▶ **SOURCE PASSAGE**
# New Riders and Tipping



## Andre Asbury (Dec 19, 2016)

I love getting riders who are unfamiliar with the Uber app and am able to give them their first or second Uber trip. They mostly ask about payment and how the app works. It's so much easier to convince new Uber people that tipping is a thing rather than riders who have grown ungrateful thanks to Uber's marketing.

I can tell them the matching algorithm works really well compared to a taxi for getting them a ride quickly and isn't it nice to know what car and to see a pic of the driver before he/she arrives. Then I say the ride payment is all done electronically and I give them my estimate of the fare. Most are amazed how low it is and ask how can they tip? Even when they don't ask that, I take this as an opportunity to let them know that tipping is normal but only cash at this point. Most of them tip $5 or more, even for a short ride. Last night one guy gave me $10 cash after a minimum fare ride because he was so pleased with my insights about the area and the fact that the fare was so low. Furthermore, I take the opportunity to make sure they rate the driver as it is important to ensure that good drivers stay driving.

As a rider I always tip the driver, usually $2 for a typical ride but last weekend I left a $5 trip because my ride brought him way into the burbs where he may have a harder time getting another ride.


----------



## NachonCheeze (Sep 8, 2015)

if we could re-educate 1 billion other PAX


----------



## CharlS (Jan 19, 2017)

That is pretty interesting


----------



## steveK2016 (Jul 31, 2016)

NachonCheeze said:


> if we could re-educate 1 billion other PAX


I don't have to re-educate 1 billion other pax. I just have to re-educate the pax in Atlanta.


----------



## Lepke (Oct 24, 2014)

NachonCheeze said:


> if we could re-educate 1 billion other PAX


The Journey of a Thousand Miles begins with the first step.

I just made that up........lol


----------

▶ **RECORDED INFORMATION**

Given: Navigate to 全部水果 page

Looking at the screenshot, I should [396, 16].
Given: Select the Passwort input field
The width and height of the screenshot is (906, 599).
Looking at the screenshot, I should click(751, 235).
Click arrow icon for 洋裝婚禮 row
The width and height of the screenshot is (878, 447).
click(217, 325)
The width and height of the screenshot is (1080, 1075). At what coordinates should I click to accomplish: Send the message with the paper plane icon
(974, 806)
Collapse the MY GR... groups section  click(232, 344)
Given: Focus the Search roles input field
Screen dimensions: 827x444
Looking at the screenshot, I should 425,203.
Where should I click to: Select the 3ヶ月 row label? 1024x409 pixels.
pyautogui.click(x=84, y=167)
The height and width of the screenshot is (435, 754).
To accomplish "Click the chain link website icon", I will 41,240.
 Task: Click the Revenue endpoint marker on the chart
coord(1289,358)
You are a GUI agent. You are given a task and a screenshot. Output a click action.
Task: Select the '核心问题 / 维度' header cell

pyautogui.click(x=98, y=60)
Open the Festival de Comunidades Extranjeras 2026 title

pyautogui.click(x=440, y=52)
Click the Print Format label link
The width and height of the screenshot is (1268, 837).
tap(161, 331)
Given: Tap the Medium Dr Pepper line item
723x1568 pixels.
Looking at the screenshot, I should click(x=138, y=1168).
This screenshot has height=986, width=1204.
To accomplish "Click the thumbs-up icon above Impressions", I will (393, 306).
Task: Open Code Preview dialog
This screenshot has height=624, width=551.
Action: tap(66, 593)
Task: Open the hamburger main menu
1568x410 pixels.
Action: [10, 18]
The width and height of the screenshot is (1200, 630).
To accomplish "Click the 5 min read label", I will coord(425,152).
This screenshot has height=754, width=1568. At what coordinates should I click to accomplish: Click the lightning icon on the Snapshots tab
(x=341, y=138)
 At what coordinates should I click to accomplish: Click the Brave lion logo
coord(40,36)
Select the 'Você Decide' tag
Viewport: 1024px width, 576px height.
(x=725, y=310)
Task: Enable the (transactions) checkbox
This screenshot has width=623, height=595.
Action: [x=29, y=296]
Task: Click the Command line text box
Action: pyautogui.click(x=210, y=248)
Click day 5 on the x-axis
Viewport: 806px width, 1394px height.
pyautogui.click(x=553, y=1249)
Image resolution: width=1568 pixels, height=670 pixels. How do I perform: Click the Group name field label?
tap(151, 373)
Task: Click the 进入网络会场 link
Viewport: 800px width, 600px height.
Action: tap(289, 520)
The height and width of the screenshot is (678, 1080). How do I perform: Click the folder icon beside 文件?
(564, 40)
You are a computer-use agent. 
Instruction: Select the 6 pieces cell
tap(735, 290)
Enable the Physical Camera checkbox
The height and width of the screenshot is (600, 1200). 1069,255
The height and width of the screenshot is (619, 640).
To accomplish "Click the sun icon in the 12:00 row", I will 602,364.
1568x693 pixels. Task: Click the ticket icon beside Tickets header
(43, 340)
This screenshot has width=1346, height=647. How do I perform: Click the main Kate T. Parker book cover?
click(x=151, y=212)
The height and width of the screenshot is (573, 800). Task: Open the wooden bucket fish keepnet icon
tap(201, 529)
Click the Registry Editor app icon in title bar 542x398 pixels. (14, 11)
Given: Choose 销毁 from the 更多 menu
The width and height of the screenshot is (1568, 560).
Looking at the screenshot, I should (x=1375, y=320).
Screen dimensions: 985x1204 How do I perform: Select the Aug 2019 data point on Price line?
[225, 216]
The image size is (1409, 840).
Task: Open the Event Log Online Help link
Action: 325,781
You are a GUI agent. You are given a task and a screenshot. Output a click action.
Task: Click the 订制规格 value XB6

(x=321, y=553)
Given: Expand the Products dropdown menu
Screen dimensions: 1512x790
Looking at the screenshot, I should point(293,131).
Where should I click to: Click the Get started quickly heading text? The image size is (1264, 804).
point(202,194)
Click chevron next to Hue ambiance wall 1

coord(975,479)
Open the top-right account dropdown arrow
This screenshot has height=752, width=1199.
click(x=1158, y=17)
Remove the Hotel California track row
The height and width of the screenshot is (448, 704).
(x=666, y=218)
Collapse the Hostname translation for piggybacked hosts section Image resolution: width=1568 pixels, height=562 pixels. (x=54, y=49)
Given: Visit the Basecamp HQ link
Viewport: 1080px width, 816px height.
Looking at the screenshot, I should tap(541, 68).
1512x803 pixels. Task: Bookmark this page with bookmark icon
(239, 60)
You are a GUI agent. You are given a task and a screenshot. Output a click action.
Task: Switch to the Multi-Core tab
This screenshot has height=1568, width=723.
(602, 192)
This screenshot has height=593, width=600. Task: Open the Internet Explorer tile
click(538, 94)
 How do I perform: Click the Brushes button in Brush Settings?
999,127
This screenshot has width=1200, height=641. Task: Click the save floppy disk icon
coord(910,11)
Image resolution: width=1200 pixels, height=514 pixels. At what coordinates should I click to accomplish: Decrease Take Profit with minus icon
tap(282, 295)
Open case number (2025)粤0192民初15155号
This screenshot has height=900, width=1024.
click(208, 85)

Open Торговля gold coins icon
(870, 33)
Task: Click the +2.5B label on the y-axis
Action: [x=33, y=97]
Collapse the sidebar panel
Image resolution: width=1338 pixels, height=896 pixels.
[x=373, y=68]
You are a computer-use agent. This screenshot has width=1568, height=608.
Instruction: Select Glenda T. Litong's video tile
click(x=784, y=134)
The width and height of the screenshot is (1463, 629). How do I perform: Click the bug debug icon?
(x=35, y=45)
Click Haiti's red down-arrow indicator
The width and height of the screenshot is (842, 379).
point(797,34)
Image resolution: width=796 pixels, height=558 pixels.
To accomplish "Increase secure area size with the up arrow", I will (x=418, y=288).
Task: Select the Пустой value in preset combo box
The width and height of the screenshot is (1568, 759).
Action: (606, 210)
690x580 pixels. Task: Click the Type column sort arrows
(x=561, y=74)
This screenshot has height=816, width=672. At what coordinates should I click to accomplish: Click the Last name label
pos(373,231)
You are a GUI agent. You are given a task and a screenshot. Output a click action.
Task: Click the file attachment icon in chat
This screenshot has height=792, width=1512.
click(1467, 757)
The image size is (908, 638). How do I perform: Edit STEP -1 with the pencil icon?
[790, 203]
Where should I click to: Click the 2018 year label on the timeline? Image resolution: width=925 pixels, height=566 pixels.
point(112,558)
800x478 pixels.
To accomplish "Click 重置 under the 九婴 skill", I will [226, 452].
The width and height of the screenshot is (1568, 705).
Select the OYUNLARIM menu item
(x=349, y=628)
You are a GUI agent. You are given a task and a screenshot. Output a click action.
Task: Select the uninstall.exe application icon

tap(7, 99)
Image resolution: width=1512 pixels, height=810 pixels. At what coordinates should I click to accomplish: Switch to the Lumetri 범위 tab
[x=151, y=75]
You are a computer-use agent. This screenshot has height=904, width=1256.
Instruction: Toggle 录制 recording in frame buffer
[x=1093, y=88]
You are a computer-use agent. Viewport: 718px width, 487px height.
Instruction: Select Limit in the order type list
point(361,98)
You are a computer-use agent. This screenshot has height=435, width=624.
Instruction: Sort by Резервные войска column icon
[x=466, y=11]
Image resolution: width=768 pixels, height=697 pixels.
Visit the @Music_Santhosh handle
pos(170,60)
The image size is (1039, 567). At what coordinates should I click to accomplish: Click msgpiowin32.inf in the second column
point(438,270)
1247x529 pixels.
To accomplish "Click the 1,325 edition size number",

▶ **GIVEN REQUEST**
Rewrite the stretch of the tipping thread from "## steveK2016 (Jul" through "pax in Atlanta.", replacing "Atlanta" with "Denver".

▶ **OUTPUT**
## steveK2016 (Jul 31, 2016)

NachonCheeze said:


> if we could re-educate 1 billion other PAX


I don't have to re-educate 1 billion other pax. I just have to re-educate the pax in Denver.